The UVA collaborates with 153 sites across the state — beyond hospitals and clinics to include federally qualified health centers, community service boards, physician practices, correctional facilities, health departments and dialysis facilities; therefore, the network can reach patients that might be underserved otherwise.
Rheuban also touched on how dramatically pre-natal and neo-natal care was improved for rural women and infants:
“Our high-risk obstetrics telemedicine program serves rural high risk pregnant women,” Rheuban said. “We, like others, have documented a reduction in NICU hospital days for the infants born to these patients by 39 percent compared to control patients, reduced patient no-shows by 62 percent and reduced patient travel by these pregnant women by 200,000 miles.”

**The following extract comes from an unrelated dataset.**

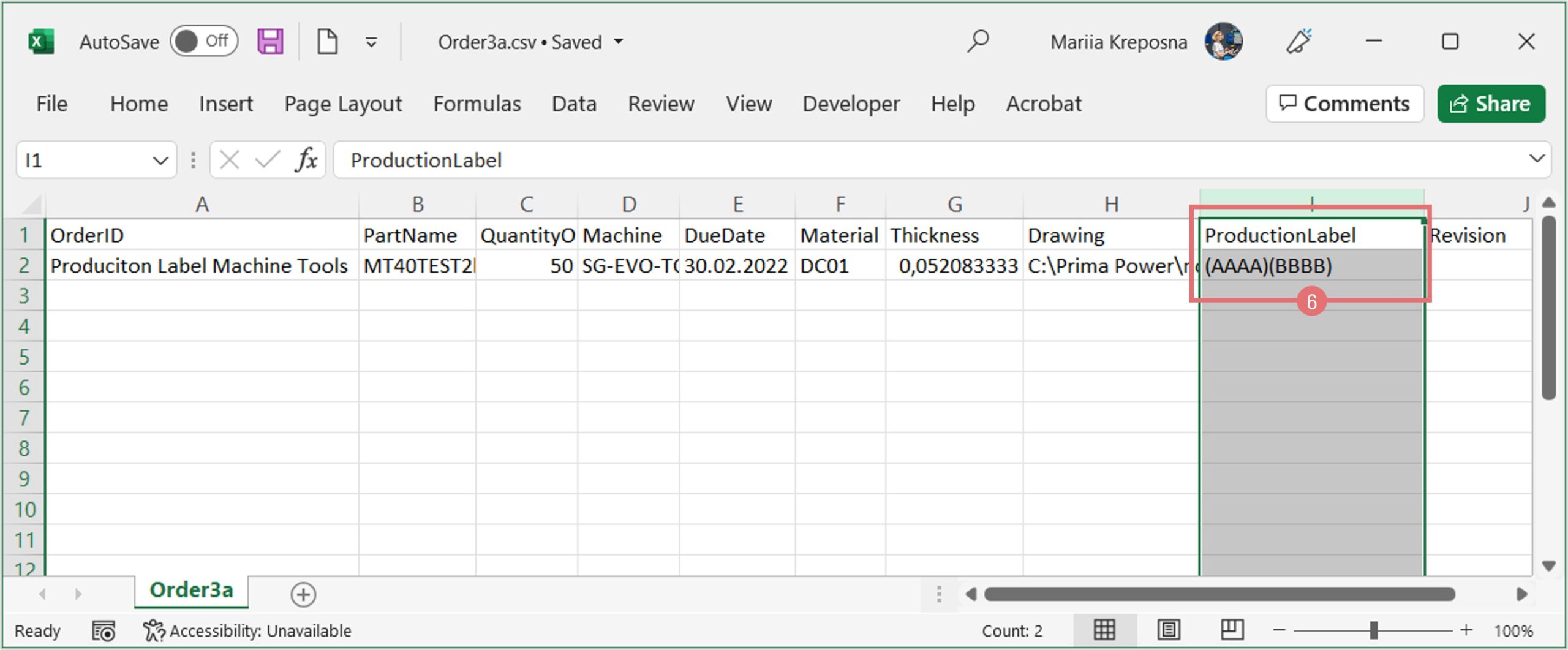The width and height of the screenshot is (1568, 650).
Task: Click the pen and sparkle icon
Action: [x=1298, y=42]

Rural Healthcare Program vital to telemedicine’s health
And yet, in presenting this positive evidence to the subcommittee, Rheuban was not implying the UVA Center worked in a vacuum. Rather, she spoke about the underlying structure that makes these remote healthcare victories possible and that needs to continue for telehealth to take hold more predictably on a national level: “Absent the Rural Healthcare program, our ability to provide these services would be severely constrained.” [emphasis Rheuban’s]
Rheuban’s testimony included a view of the obstacles that keep telemedicine from being more widely implemented across the country, hurdles that the RHC program should address in order for outcomes like those in the UVA Center to become the norm rather than the exception nationwide. Those challenges include reimbursement issues for Medicare and Medicaid, reliable broadband services in remote areas of the country, and expanding eligible provider funding to include paramedics and emergency care practitioners.
Rheuban brought her testimony to a close with these remarks: “[T]elehealth affords patients enhanced access, lowers the overall cost of care, and improves efficiency, quality, clinical outcomes and population health. The Rural Healthcare Program is a critical underpinning of a modernized healthcare delivery system in the digital era and as such must be continued, expanded and further modernized to fulfill the promise of healthcare in the digital era.”